Re: VS2008 destroys static objects before global (non-static) objects?

From:
"Ben Voigt [C++ MVP]" <rbv@nospam.nospam>
Newsgroups:
microsoft.public.vc.language
Date:
Wed, 22 Oct 2008 09:38:29 -0500
Message-ID:
<#cvqaPFNJHA.5696@TK2MSFTNGP03.phx.gbl>
Boris wrote:

On Wed, 22 Oct 2008 15:58:50 +0200, Ben Voigt [C++ MVP]
<rbv@nospam.nospam> wrote:

My problem explained in pseudocode is this:

----------
template <typename T>
class memory_manager
{
  public:
    void *operator new(std::size_t) { return mem_p_.malloc(); }
    void operator delete(void *p) { p_.free(p); }

  private:
    static pool p_;
};

class small_object : public memory_manager<small_object>
{
};


Well, you're missing the definition of
memory_manager<small_object>::p_


I left out a couple of more things - that's why I called it
pseudocode. :)

It has global lifetime (although private visibility). So you have
some difficulty controlling the construction and destruction order,
yes.


Are there any VC++ directives or compiler/linker switches to make
sure all static objects are destroyed last? I guess the pseudocode


It's not a static object. It's a global object stored in a static variable.
See, the line in the header file which creates the variable doesn't create
the object, you need a separate line at global scope in an implementation
file to create the object.

above is pretty clear that p_ must be destroyed after all instances
of small_object are destroyed.
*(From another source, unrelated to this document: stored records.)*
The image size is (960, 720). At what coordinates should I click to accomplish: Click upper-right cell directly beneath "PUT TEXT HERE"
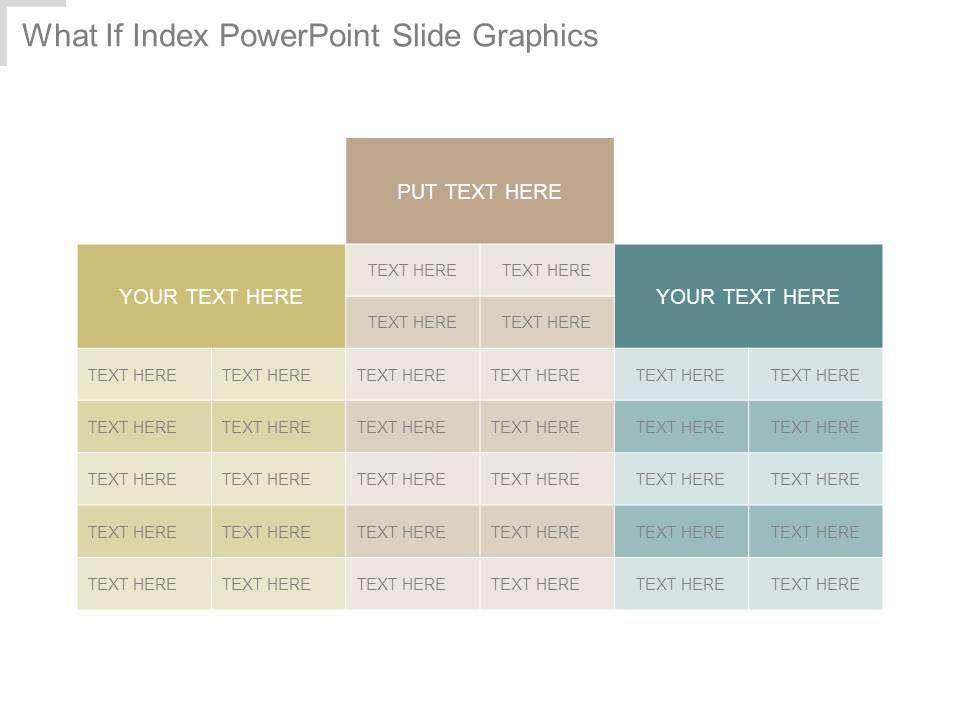coord(546,270)
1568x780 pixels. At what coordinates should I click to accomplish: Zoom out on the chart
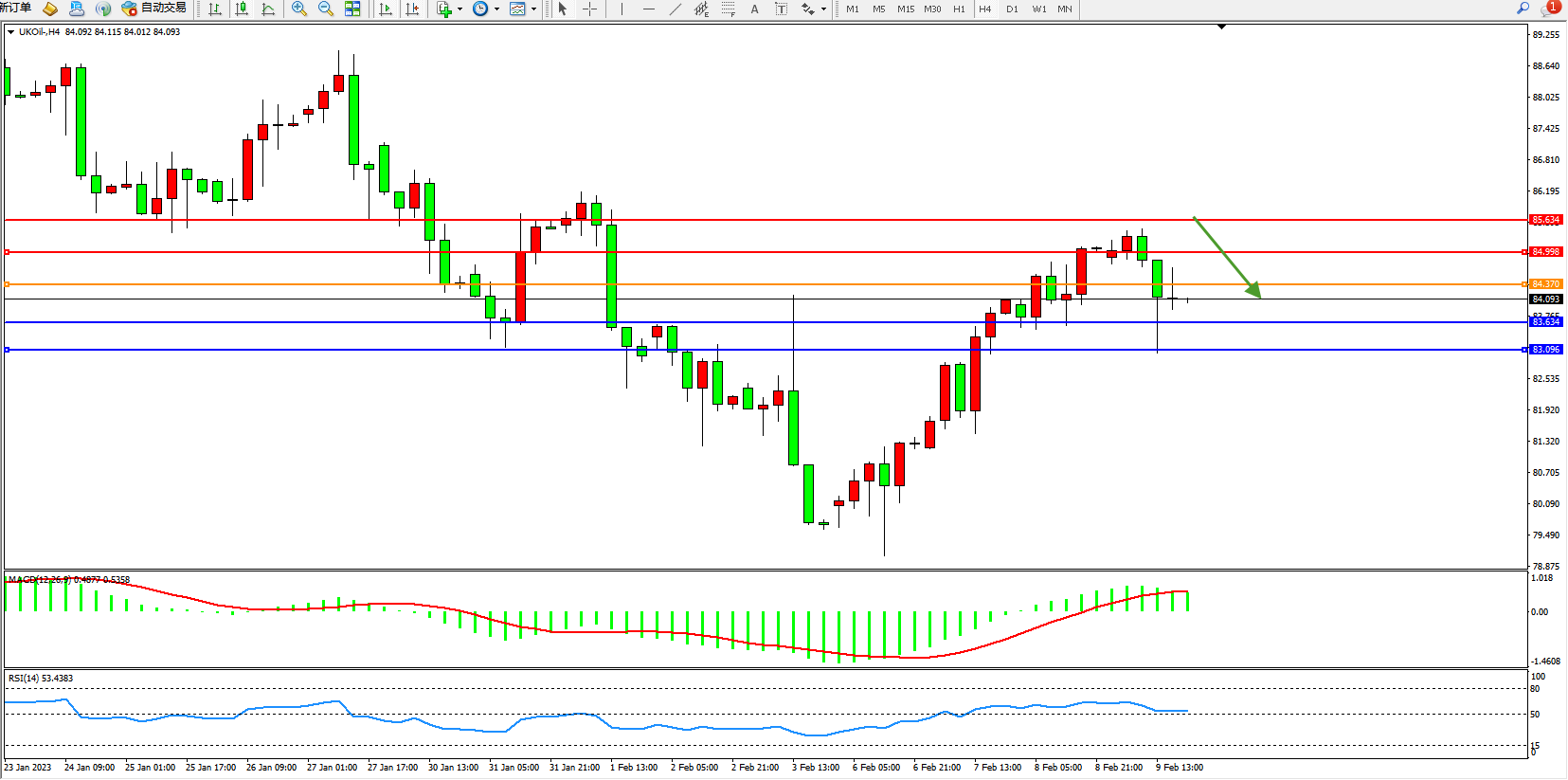click(326, 9)
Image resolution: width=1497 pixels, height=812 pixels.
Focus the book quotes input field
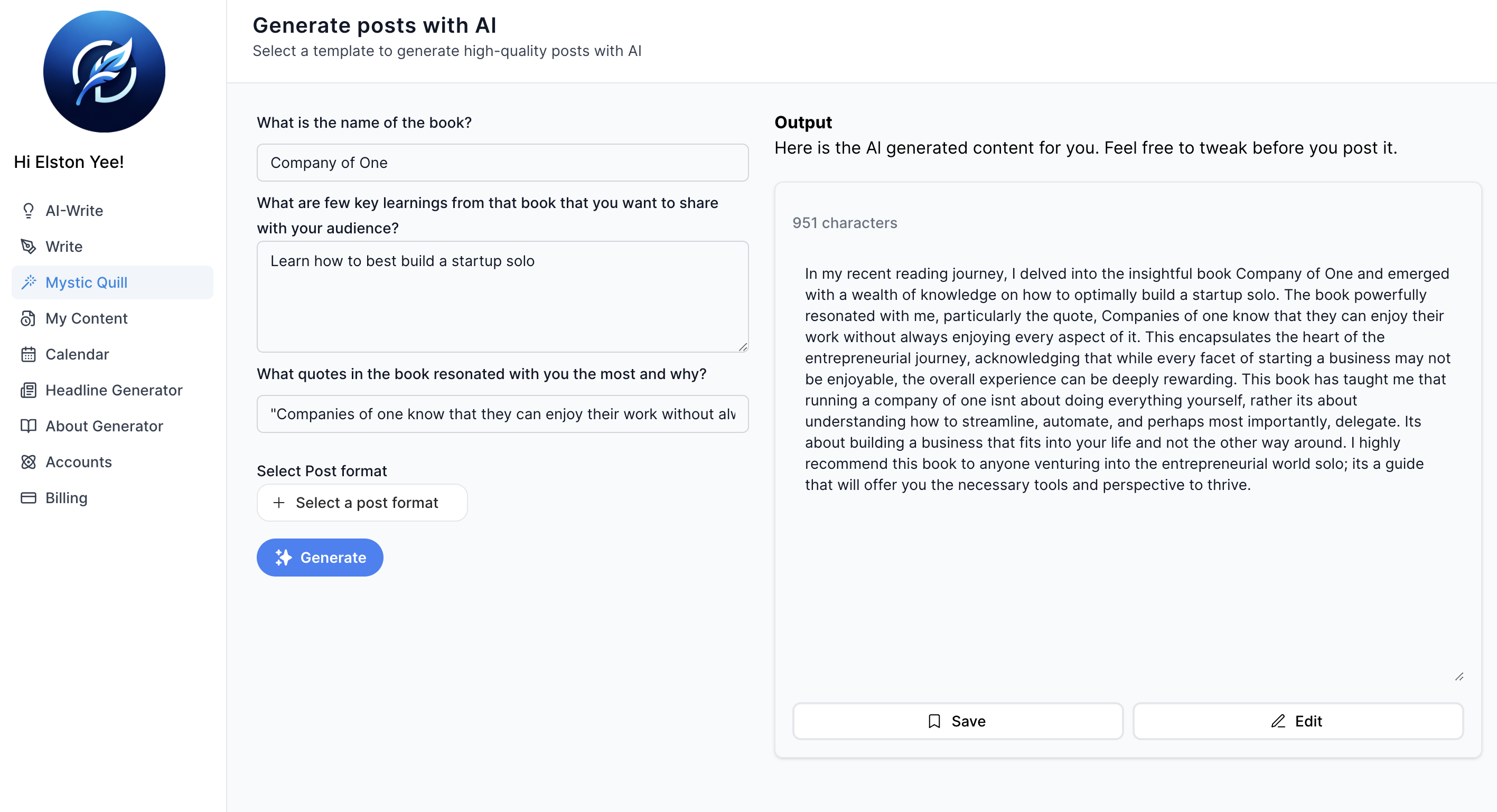(502, 414)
A directive or switch would be a
short-term solution without me having to rewrite the entire memory
management of the software now.


You could take a dependency on a DLL where the object actually resides,
because all global destructors in the program are run before any statically
linked DLLs can be unloaded (causing their global destructors to run).

Note that I'm not overly fond of this solution because it means
dllexport/dllimport on something that isn't C-compatible.